_Passage to read_.
▼

Investigating the causal role of serum metabolites in substance use disorder risk: a study integrating Mendelian randomization and synthesis analysis.

Objective: This study aimed to explore how serum metabolites affect the risk of substance use disorders (SUD).

Methods: In the initial stage, Mendelian randomization was applied to assess the relationship between 1,400 serum metabolites and SUD. Inverse variance weighting, the Wald ratio odds ratio, and 95% confidence intervals were primarily used to evaluate causal relationships, and the false discovery rate was used for multiple comparison corrections. Sensitivity analysis was conducted via Cochran's Q test and MR-PRESSO. The MR-Steiger test was used to examine reverse causality. In the validation stage, we sought additional GWAS data on SUD to verify the initial results. Furthermore, the pathway enrichment analysis was conducted for known metabolites that exhibited causal relationships with SUD in both phases.

Results: In the initial phase, we analysis suggests that these 77 metabolites may have potential causal associations with SUD, including 14 metabolite ratios and 63 metabolites (49 known and 14 unknown). In the validation phase, for 57 metabolites (38 known, 6 unknown, 13 ratios), confirmed associations may indicate causal effects on SUD incidence. The synthesis analysis results indicated that the overall effect of the combined metabolites was consistent with the primary analysis with two identified as risk factors and four as protective factors for SUD. Specifically, Erythronate levels, 1-(1-enyl-stearoyl)-2-oleoyl-GPE (P-18:0/18:1) levels, aspartate to citrulline ratios, and cis-4-decenoate (10:1n6) levels were negatively correlated with SUD, whereas gamma-glutamyl-alpha-lysine and ethyl alpha-glucopyranoside levels were positively correlated with disease incidence. The metabolites linked to the risk of SUD in both phases were primarily enriched in several metabolic pathways, including pantothenate and CoA biosynthesis; pyrimidine metabolism; biosynthesis of valine, leucine, and isoleucine; taurine and hypotaurine metabolism; histidine metabolism; and glycerolipid metabolism.

Conclusion: Circulating metabolites may have a causal relationship with the risk of SUD. "Specific metabolites may be potential biomarkers for SUD, contributing to risk prediction and the development of personalized treatment strategies".

▲

_Collected data_.
▼

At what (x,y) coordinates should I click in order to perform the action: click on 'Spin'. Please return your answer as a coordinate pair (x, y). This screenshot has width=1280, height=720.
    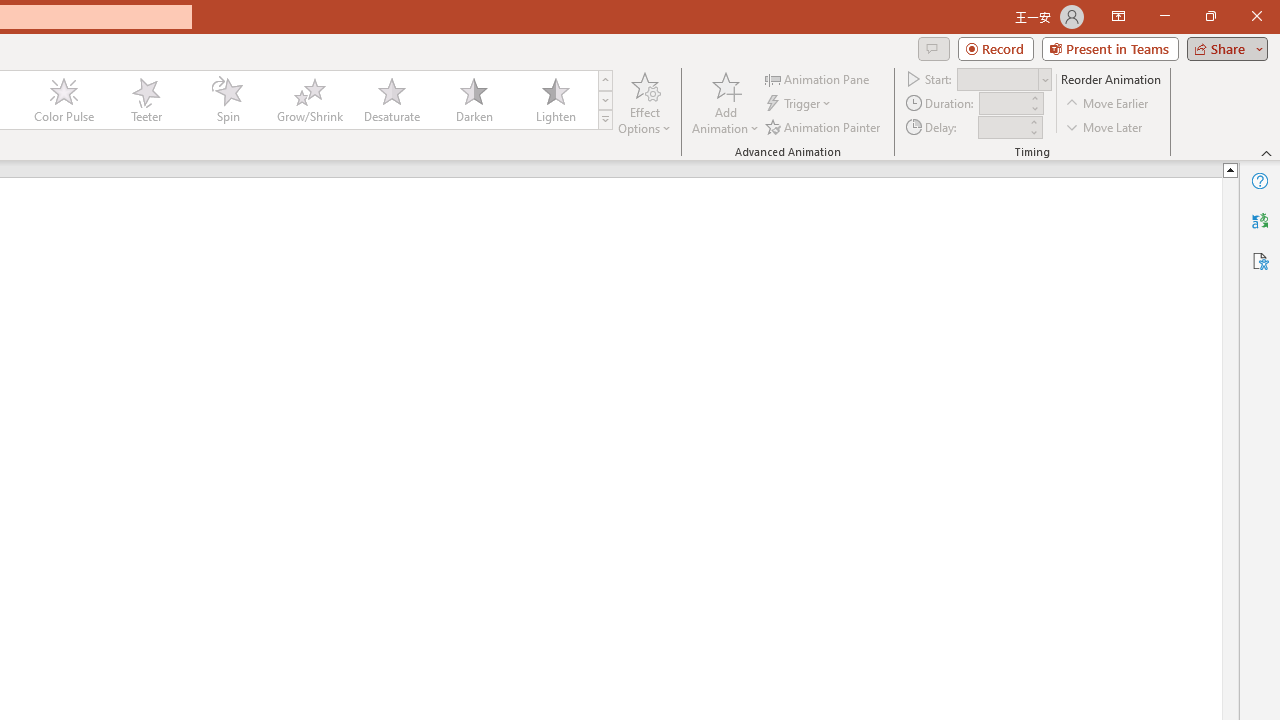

▲

_Exercise requirements_. In the abstract on serum metabolites and substance use disorder risk, which test was used to examine reverse causality?

_Your response_. The MR-Steiger test.